Bena Mae’s Kitchen: Musings off the top of my head
I woke up this morning to more of the same…breaking news of the earthquake in Chile. To be followed by a tsunami in Hawaii and parts of the west coast here in the U.S. This, after record-breaking snows in parts of the northeast, plus rain and mud slides in California, a chronic problem of that state that is also besieged by forest fires on a regular basis.
My mother and those of her generation would have given the cause of the wide-range calamities to “people just aren’t living right.” Skip the scientific explanations, global warming theories, biblical forecasts. What it boils down to is ‘people just aren’t living right,’ at least in their view. Because it’s easier to get a handle on this kind of thinking than taxing our brains with scientific mumbo-jumbo. In the meantime, let the thinking heads figure it out. I’m just happy to live in a part of the country that has ordinary problems like fixing pot holes and containing rock slides.
Reading the BBC news from Britain, I see where researchers have scoured the telephone books for people who are tagged with unfortunate names that sound like a bad joke. Like Justin Case, Barb Dwyer, and Stan Still, a 76 year-old retired airman who says his name had been a blooming millstone around his neck his entire life.

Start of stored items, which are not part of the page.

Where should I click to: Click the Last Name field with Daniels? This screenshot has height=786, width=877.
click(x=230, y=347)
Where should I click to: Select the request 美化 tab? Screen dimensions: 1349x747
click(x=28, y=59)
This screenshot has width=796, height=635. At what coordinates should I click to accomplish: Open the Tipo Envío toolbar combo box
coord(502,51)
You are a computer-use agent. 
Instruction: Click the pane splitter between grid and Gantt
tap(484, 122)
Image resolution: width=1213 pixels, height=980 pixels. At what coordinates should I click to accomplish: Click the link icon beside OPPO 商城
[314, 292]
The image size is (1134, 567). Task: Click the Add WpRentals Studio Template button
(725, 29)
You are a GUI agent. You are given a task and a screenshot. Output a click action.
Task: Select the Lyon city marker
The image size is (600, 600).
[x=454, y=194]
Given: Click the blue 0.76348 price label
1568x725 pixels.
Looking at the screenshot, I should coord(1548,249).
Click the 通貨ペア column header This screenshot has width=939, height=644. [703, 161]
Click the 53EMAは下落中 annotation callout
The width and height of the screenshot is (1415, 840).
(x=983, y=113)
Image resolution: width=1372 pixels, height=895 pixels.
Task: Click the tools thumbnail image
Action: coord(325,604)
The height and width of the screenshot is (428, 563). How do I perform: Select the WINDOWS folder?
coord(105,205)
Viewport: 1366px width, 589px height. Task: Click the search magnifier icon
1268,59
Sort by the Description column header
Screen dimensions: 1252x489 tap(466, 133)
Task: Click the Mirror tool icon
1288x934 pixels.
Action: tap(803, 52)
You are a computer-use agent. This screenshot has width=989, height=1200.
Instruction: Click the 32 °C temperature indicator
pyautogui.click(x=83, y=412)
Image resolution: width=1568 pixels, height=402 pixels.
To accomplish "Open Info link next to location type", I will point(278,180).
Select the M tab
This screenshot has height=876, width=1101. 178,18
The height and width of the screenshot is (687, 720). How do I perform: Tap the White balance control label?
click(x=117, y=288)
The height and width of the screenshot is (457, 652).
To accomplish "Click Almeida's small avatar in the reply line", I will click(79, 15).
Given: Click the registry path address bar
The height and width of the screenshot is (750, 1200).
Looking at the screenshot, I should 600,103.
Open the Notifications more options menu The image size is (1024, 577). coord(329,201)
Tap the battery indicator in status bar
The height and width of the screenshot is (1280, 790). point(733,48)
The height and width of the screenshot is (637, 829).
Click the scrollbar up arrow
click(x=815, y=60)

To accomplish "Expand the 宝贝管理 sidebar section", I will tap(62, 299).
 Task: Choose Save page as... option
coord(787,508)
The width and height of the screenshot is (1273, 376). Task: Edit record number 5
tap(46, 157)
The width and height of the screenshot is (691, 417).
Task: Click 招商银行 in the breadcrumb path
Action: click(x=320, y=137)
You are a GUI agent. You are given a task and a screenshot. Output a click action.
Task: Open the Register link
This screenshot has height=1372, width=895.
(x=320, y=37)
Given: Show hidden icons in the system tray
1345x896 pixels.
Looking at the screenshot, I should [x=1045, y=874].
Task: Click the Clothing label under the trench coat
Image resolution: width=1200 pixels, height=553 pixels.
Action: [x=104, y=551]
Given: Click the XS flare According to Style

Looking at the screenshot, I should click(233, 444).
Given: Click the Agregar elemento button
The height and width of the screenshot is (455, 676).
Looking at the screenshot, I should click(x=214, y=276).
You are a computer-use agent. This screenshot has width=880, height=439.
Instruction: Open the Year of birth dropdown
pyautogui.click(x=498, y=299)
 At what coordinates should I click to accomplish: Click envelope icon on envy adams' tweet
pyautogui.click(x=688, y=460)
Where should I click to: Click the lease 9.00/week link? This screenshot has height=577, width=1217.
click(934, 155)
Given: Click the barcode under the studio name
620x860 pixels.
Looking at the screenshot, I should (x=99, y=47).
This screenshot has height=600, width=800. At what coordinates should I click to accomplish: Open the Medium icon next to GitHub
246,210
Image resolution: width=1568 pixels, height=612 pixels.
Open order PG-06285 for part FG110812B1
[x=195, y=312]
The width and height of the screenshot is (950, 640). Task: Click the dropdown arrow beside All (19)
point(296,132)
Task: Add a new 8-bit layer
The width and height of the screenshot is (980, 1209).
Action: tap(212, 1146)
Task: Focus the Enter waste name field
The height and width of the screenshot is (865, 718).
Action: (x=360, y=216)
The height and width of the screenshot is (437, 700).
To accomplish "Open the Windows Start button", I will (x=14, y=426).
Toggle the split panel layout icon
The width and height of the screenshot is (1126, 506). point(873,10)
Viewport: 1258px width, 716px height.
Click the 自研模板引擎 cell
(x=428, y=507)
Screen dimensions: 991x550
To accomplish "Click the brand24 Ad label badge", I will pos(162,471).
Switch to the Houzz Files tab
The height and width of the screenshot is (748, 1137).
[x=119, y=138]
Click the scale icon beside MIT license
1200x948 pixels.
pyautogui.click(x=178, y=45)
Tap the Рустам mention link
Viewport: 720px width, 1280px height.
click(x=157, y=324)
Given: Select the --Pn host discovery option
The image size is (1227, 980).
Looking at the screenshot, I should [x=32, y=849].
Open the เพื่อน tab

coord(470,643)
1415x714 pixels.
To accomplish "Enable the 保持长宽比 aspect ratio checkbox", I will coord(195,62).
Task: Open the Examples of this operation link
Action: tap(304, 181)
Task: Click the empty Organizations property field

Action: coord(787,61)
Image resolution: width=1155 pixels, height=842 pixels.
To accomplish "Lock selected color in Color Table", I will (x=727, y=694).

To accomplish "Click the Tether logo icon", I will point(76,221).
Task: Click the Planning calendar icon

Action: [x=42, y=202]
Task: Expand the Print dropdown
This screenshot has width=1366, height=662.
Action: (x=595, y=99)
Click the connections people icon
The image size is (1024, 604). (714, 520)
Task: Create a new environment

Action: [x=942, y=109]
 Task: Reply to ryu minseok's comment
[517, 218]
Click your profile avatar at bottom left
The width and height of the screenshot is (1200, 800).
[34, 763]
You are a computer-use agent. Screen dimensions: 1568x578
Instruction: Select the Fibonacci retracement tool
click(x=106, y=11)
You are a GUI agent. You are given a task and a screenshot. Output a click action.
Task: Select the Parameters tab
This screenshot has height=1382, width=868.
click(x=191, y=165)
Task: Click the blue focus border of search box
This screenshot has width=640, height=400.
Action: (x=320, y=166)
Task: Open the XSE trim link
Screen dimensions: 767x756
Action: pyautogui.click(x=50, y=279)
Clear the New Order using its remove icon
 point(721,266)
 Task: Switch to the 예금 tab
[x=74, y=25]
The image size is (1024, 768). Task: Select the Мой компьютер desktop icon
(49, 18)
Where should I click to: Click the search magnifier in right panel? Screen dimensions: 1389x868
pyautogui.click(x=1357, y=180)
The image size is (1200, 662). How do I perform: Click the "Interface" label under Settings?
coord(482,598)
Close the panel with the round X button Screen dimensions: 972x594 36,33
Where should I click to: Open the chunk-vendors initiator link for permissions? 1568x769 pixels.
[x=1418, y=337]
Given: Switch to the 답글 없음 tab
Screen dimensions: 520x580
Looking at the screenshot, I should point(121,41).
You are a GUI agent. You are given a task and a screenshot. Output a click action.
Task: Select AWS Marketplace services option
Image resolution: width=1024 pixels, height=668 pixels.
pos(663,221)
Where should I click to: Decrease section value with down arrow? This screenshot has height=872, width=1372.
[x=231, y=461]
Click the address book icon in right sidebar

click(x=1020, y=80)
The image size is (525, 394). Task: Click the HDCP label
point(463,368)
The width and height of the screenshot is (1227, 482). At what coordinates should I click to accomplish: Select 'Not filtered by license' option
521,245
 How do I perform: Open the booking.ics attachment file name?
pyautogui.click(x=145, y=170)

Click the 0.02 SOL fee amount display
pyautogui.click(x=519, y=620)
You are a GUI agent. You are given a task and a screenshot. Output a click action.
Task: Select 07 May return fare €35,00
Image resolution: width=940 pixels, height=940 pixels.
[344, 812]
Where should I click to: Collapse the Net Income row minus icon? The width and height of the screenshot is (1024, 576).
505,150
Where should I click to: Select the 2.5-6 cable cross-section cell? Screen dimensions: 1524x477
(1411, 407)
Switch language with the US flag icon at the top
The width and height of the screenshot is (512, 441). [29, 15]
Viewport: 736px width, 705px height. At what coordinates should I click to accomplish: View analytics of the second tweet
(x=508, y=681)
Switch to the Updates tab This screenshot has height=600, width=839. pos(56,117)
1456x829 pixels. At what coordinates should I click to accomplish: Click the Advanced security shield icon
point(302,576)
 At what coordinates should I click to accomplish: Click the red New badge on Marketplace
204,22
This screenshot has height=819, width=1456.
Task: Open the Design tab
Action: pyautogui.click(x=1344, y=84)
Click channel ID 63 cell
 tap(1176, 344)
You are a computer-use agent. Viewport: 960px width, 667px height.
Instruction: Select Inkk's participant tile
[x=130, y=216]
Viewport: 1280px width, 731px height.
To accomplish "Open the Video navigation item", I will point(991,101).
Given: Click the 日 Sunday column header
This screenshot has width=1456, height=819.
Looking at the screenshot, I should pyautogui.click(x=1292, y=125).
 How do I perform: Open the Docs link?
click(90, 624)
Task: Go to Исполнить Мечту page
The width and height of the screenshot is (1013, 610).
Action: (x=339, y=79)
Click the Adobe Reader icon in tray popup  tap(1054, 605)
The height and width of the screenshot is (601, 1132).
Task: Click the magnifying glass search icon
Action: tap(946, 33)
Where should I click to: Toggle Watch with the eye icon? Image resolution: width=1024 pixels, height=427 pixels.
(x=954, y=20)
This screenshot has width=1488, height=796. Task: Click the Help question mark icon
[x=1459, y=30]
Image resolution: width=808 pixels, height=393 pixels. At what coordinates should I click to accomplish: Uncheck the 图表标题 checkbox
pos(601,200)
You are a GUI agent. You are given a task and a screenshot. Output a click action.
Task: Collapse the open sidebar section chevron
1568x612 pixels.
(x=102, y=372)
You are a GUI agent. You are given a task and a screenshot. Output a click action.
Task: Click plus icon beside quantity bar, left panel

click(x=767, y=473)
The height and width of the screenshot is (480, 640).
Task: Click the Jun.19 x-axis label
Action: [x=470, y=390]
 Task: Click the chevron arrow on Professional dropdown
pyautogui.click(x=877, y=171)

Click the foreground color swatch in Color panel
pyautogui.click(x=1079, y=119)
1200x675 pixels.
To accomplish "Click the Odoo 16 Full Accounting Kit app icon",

“When I was in the RAF my commanding officer used to shout, ‘Stan Still, get a move on!’ It got hugely boring after awhile.” However, 51 year-old Rose Bush said she liked her name. But just imagine having to introduce yourself to a crowd as Doug Hole or Hazel Nutt. More unfortunate names were Pearl Button, Jo King, Barry Cade, Carrie Oakey, and Tim Burr.
Parents need to think carefully when naming a baby. What might sound cute and quirky to a toddler may be regretted when that person becomes a grandmother or grandfather.
In California an 80-year-old woman with a criminal record stretching back to 1955 has been sentenced to three years in state prison for ransacking and stealing cash from a Southern California medical office. Doris Thompson thanked a judge Wednesday for not sending her to Los Angeles County jail, which she doesn’t like, and said she deserved a longer sentence. She also told the judge, “God bless you.”
Thompson slipped into the medical office on Dec. 19 and stole money from drawers. She pleaded guilty to burglary and was ordered to pay about $1,400 in restitution. She will be eligible for parole in about 18 months.
This old gal knows how to use the system. She will get three squares a day, television, and free medical care. No wonder she asked the judge for a longer sentence.
From White Lily Kitchens comes this delicious compote.
Spicy Peach Compote
3/4 cup sugar
3 tablespoons cornstarch
1/2 teaspoon ground cinnamon
1/4 teaspoon ground nutmeg
3/4 cup water
3 cups sliced fresh or frozen peaches
1 teaspoon fresh lemon juice
1/2 teaspoon almond extract
Topping
1 cup heavy cream
1 tablespoon sugar
COMBINE sugar, cornstarch, cinnamon and nutmeg in a medium saucepan. Add water, stirring until smooth. Stir in peaches. Cook over medium heat, stirring constantly, until thickened and peaches are tender. Remove from heat. Stir in lemon juice and almond extract. Spoon over your favorite pound cake with a dollop of whipped cream.
BEAT whipping cream and 1 tablespoon of sugar until soft peaks form.